And the Word was RAM. Many say that the first manifestation of sound was AUM, but as far as Maharajji was concerned, everything revolved around RamRamRamRam. He’d be sitting quietly on his tucket, rocking and swaying to the silent tune of Ram. Sometimes he chanted RamRam (go to the home page of www.nkbashram.org and you can hear him chanting Ram). He didn’t use a mala, but would touch each joint of his fingers with his thumb, over and over again, as he did his Ram Nam. He told us, “By taking the name of Ram, everything is accomplished.”
By the time I got to India, I was already on the RamRam bandwagon, having impressed the sound onto the wooden mala Ram Dass had given me in New Hampshire that summer on his father’s farm. He had attached a little thread of Maharajji’s blanket to the end of the “guru bead” on the mala, and it was amazing the amount of connection that little thread had . . . . it pulled me right to India. Of course, I’ve had many different malas since then, and used a number of different mantras over the years to connect to certain energies, but RamRam has always been home base.
Ram. That simple word is more than just the name of Rama, the avatar of Vishnu and hero of the Ramayana, or the name of the formless Absolute. It’s a seed syllable for the element of fire, and it certainly plunged us into the cauldron, burning in the fire of love.
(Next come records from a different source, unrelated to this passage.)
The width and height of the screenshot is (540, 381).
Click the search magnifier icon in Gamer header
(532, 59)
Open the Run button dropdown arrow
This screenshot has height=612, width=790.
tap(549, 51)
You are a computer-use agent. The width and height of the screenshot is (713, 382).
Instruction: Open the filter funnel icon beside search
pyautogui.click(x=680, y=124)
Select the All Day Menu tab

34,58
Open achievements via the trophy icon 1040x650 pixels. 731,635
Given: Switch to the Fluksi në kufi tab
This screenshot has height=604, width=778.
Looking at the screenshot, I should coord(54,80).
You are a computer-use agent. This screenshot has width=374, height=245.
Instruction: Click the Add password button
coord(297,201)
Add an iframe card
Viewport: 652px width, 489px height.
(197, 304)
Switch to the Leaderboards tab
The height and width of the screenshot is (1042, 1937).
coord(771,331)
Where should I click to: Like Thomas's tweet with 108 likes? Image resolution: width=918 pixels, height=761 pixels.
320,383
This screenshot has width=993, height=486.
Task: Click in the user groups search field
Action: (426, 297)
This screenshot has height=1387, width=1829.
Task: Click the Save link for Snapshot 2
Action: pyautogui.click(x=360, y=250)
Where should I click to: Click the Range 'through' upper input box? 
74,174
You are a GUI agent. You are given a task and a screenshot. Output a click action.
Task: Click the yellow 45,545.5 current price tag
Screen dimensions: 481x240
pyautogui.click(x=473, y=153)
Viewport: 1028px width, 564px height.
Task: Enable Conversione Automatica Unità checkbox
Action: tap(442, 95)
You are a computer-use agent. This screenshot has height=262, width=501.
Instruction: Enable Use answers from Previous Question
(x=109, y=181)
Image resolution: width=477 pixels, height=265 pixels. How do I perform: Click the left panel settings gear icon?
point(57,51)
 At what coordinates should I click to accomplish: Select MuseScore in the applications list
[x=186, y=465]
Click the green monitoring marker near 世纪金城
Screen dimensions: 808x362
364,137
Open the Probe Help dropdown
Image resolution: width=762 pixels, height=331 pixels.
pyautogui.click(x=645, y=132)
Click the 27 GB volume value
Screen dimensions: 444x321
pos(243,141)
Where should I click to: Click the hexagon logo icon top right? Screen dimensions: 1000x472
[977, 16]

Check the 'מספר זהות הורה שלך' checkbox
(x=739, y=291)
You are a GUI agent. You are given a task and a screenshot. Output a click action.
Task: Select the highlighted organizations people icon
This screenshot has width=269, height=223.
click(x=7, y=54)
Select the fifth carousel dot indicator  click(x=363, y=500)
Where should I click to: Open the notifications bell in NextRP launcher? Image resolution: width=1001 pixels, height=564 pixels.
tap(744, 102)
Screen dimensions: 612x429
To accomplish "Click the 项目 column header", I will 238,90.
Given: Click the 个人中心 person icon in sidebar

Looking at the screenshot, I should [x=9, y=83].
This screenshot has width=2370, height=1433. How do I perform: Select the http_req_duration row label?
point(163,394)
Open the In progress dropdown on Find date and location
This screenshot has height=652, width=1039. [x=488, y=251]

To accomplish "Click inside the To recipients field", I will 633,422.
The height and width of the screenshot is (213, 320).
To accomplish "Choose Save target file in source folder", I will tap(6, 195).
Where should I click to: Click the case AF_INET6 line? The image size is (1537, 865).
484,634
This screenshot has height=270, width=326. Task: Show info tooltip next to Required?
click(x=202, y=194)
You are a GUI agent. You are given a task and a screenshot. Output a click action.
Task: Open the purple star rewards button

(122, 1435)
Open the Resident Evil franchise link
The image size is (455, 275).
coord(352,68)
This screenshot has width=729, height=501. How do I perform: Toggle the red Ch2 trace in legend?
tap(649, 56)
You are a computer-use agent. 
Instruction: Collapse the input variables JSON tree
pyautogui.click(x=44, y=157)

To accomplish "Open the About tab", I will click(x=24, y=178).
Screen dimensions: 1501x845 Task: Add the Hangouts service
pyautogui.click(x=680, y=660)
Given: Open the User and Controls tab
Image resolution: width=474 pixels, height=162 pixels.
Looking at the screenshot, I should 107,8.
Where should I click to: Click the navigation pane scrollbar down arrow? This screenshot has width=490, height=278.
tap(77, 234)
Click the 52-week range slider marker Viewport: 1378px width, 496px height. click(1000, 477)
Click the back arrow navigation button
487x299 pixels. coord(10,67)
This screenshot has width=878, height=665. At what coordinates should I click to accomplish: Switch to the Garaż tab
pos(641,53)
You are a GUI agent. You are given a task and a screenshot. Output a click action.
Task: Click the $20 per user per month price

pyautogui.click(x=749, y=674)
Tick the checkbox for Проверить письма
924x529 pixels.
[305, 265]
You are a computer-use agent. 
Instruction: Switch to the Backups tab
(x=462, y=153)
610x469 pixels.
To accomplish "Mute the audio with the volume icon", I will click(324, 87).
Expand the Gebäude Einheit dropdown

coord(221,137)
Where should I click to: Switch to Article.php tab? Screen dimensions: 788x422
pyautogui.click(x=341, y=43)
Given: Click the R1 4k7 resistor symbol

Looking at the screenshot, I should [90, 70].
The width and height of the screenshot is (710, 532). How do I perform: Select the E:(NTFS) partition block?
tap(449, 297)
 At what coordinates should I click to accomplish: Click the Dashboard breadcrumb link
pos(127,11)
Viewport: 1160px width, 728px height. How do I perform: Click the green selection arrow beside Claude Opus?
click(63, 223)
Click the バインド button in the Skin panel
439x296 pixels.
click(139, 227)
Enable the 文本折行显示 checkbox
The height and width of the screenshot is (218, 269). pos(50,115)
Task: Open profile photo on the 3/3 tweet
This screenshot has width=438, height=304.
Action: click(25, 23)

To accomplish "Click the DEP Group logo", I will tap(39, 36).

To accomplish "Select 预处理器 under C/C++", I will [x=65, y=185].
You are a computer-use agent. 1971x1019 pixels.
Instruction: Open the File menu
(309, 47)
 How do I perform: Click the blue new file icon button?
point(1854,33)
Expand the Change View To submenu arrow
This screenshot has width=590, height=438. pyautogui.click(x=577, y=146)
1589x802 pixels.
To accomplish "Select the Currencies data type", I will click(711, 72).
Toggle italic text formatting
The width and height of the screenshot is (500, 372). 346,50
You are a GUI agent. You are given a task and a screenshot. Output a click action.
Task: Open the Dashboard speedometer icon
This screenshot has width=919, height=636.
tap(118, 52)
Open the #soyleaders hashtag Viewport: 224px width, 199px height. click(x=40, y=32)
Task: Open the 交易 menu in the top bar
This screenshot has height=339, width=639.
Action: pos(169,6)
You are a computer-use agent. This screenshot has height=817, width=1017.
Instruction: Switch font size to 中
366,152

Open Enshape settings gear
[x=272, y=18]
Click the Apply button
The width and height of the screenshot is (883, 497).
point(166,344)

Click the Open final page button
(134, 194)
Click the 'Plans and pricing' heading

Many people mistakenly think that our time with Maharajji was all grace and bliss. Grace, certainly. Bliss, well, sometimes. When the light is so very bright, as it was in his presence, everything that’s buried within you, all your shadow stuff, comes up and looms larger and darker than you can imagine. I spent many hours sitting on a rock in the river that runs behind the ashram in Kainchi, crying my heart out.
And Blake, part of what created such pain and suffering, even in the presence of the guru, was the confusion created by the very question that’s plaguing you about the spiritual versus the worldly. Did I have to be a disciplined and unattached yogi to “go to God,” or was it okay to be simply a sloppy bhakti who wanted to get married and have kids and nice dishes? Did I have to do rigorous practices so I could merge into the Oneness, or was it all right to kick back and have some fun in good old duality?
Over the years, I had a lot of trouble with those who answered every question or viewed every situation with an “up-level.” Like those who said about Maharajji leaving his body, “But where could he go?” and claimed not to miss his form when all I wanted was to touch his feet one more time. Sure, in Oneness, I AM all form, the breath, the river, the guru, and the void. But down here, rooted in the Mother, I’m definitely attached to my kids and grandkids and Project Runway.
And you know what? It’s all okay. Just keep saying Ram, whenever you remember to. After a while, it says you.